Figure 2: Drift chamber tracking efficiency as a function of input momentum for tag phs10. Note the improvement in efficiency for low momenta. Discrepancies with tag phs4/5 at high momentum are within statistical errors.

 

Figure 3: Drift chamber to pad chamber 1 hit association efficiency as a function of input momentum for tag phs4/5.

Figure 4: Drift chamber to pad chamber 1 hit association efficiency as a function of input momentum for tag phs10.

Figure 3: Drift chamber to pad chamber 3 hit association efficiency as a function of input momentum for tag phs4/5.

Figure 5: Drift chamber to pad chamber 3 hit association efficiency as a function of input momentum for tag phs10.

Figure 6: Drift chamber to pad chamber 2 hit association efficiency as a function of input momentum for tag phs10. The results for phs4/5 are identical.

 

 

The momentum resolution plots shown below are obtained by comparing the reconstructed momentum of the global track (in this case, using the drift chamber and PC1 information from the PHDchTrack track model only) to the input GEANT momentum from the dominant contributor. This information is plotted in 200 MeV/c transverse momentum bins in the form:

dpt/pt = [pt(reconstructed) – pt(GEANT)] / pt(GEANT)

 

An example of one of these distributions for the transverse momentum range from 600 MeV/c to 800 MeV/c is shown in Figure 7. The fit in this figure is a Gaussian fit to the entire distribution. These distributions generally have two distinct components, the origin of which is still being investigated. Taking the fits from the entire distribution yield the transverse momentum resolution as a function of pt shown in Figure 8. The error bars are extracted from the Gaussian fit. However, the peak distribution can be fit instead, as shown in Figure 9. The peak distribution yields the transverse momentum resolution shown in Figure 10. Note that this evaluation calculates not the intrinsic momentum resolution, but the final momentum resolution folding in the detector resolutions, reconstruction inefficiencies, and association efficiencies. The detectors are still simulated without any internal inefficiencies such as dead wires in this evaluation.

 

 

 

Figure 7: Transverse momentum resolution distribution in the input transverse momentum range from 600 to 800 MeV/c. The fit is a Gaussian fit to the entire distribution. From tag phs4/5.

 

Figure 8: Transverse momentum resolution, dpt/pt (%) as a function of transverse momentum using the Gaussian fits to the entire distribution. From tag phs4/5.

 

Figure 9: Transverse momentum resolution distribution in the input transverse momentum range from 600 to 800 MeV/c. The fit is a Gaussian fit to the peak distribution over the range indicated by the curve.

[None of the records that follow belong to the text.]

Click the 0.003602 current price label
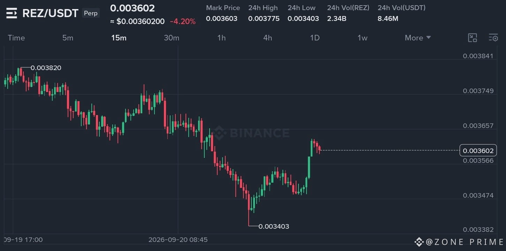506x251 pixels. tap(478, 151)
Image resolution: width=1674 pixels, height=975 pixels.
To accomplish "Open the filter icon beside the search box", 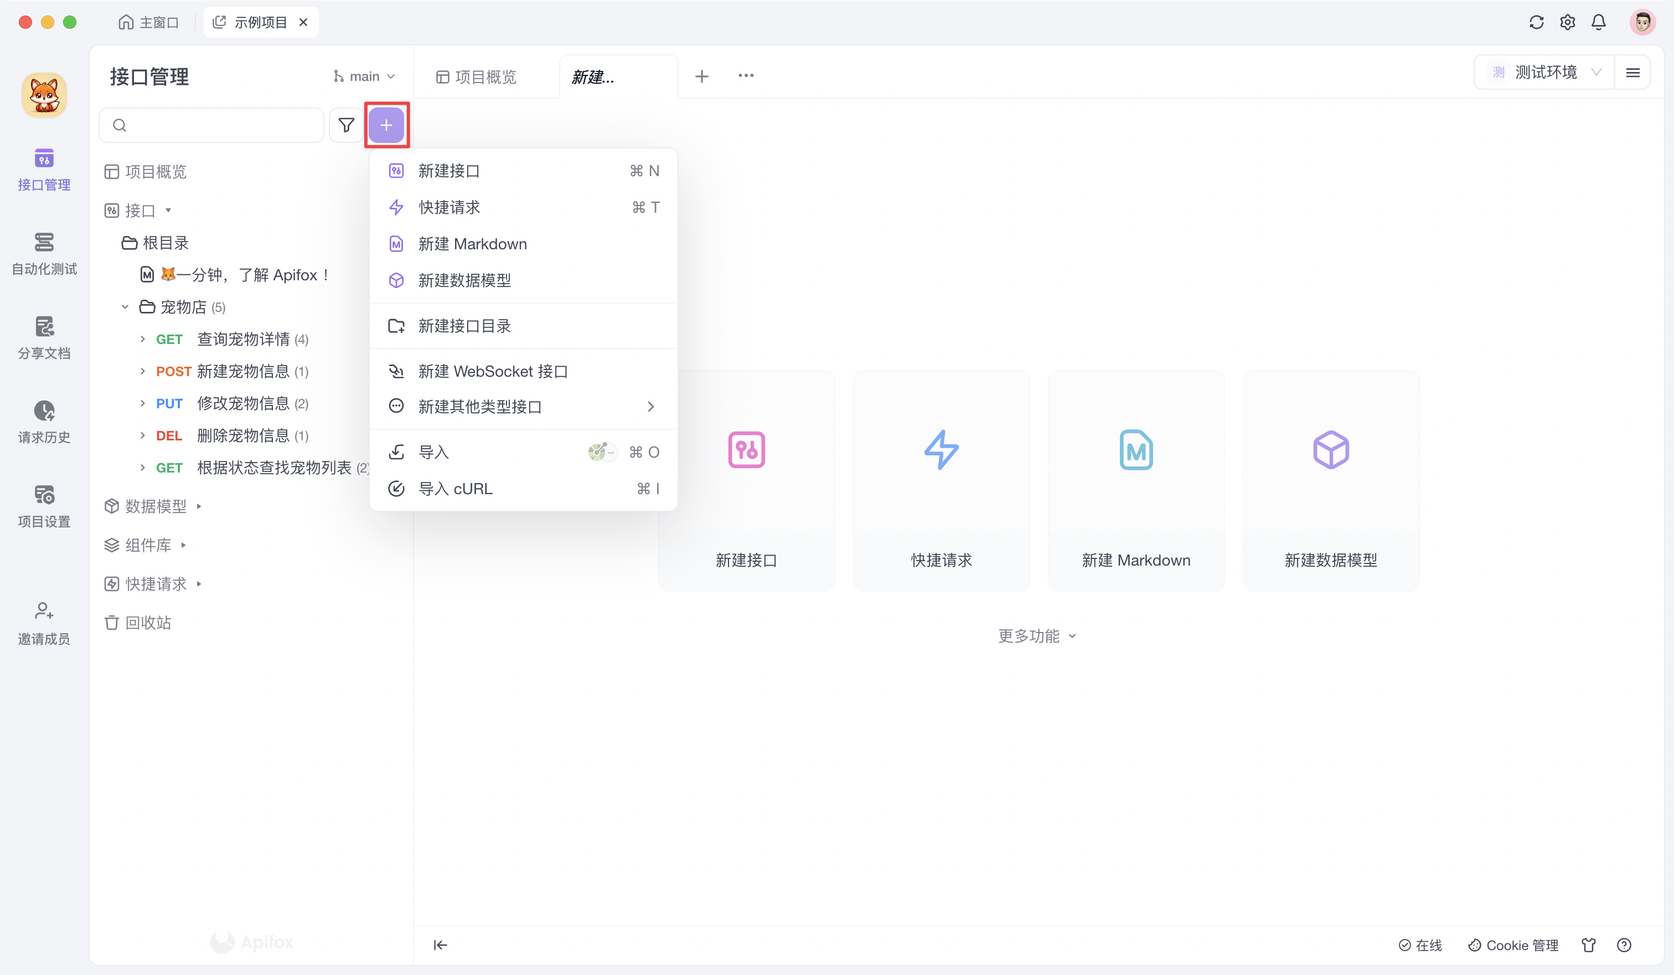I will point(346,125).
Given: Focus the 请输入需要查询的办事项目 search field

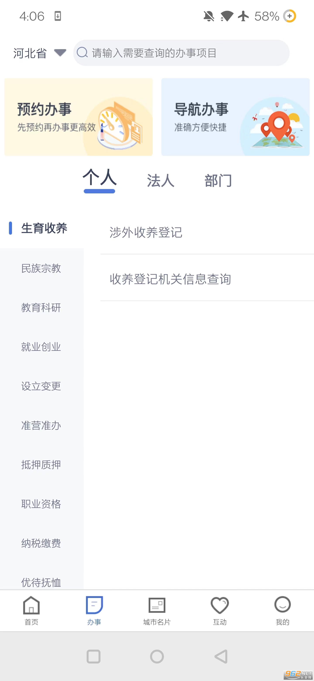Looking at the screenshot, I should (x=185, y=53).
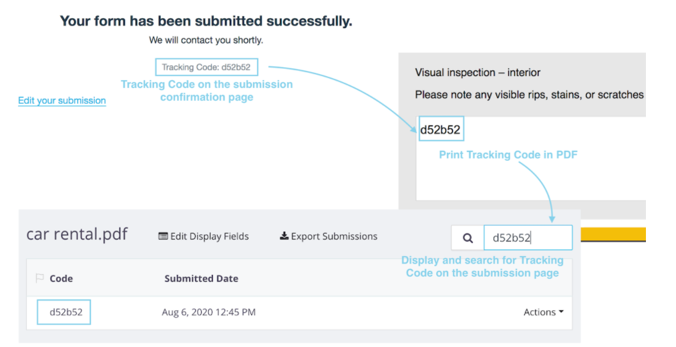Click the magnifier search icon

(468, 238)
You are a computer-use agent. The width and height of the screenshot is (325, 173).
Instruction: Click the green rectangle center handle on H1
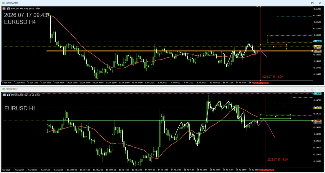[x=275, y=117]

From tag phs4/5.

 

 

Figure 10: Transverse momentum resolution, dpt/pt (%) as a function of transverse momentum using the Gaussian fits to the entire distribution. From tag phs4/5.

 

Figure 11: An overlay of the transverse momentum distributions color-coded by 200 MeV/c bins. The solid lines are the input dominant contributor transverse momenta. The dashed lines are the reconstructed transverse momenta. From tag phs4/5.

 

VI. Conclusions

A method and the software for evaluating reconstruction and hit association efficiencies has been developed and described here. Results of the evaluation for both the phs4/5 and phs10 software tags show that central arm reconstruction efficiency is performing above 90% for transverse momenta above about 300 MeV/c. In order to optimize momentum resolution, analyses should take care to screen for fully accepted drift chamber tracks. However, there appears to be a low resolution component to the transverse momentum resolution that is not yet understood. This evaluation can be performed to investigate the affect of changes in the software very quickly and easily using the cge package.

Acknowledgements

The author would like to thank the following PHENIX collaborators for discussions that contributed to this work: Tom Hemmick, Stephen Johnson, Sasha Lebedev, Jerome Lauret, Charlie Maguire, and Dave Morrison.